===== Extracted material =====

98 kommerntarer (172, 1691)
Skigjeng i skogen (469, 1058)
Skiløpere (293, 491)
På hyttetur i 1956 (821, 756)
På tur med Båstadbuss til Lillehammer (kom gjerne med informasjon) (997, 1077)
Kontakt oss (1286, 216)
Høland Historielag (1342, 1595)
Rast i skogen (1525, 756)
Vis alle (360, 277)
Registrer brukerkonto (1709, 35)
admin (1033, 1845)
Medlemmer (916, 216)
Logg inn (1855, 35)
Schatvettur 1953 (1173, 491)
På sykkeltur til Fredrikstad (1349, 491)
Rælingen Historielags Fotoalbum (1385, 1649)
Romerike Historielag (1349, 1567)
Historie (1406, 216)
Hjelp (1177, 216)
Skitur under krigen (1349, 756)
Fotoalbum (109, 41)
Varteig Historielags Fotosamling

=====

Problem details = If a line falls between the first line of the entries and the line containing "Rælingen Historielags Fotoalbum (1385, 1649)", or is one of those two, restate it word for word; leave all other lines out.

Response area =
98 kommerntarer (172, 1691)
Skigjeng i skogen (469, 1058)
Skiløpere (293, 491)
På hyttetur i 1956 (821, 756)
På tur med Båstadbuss til Lillehammer (kom gjerne med informasjon) (997, 1077)
Kontakt oss (1286, 216)
Høland Historielag (1342, 1595)
Rast i skogen (1525, 756)
Vis alle (360, 277)
Registrer brukerkonto (1709, 35)
admin (1033, 1845)
Medlemmer (916, 216)
Logg inn (1855, 35)
Schatvettur 1953 (1173, 491)
På sykkeltur til Fredrikstad (1349, 491)
Rælingen Historielags Fotoalbum (1385, 1649)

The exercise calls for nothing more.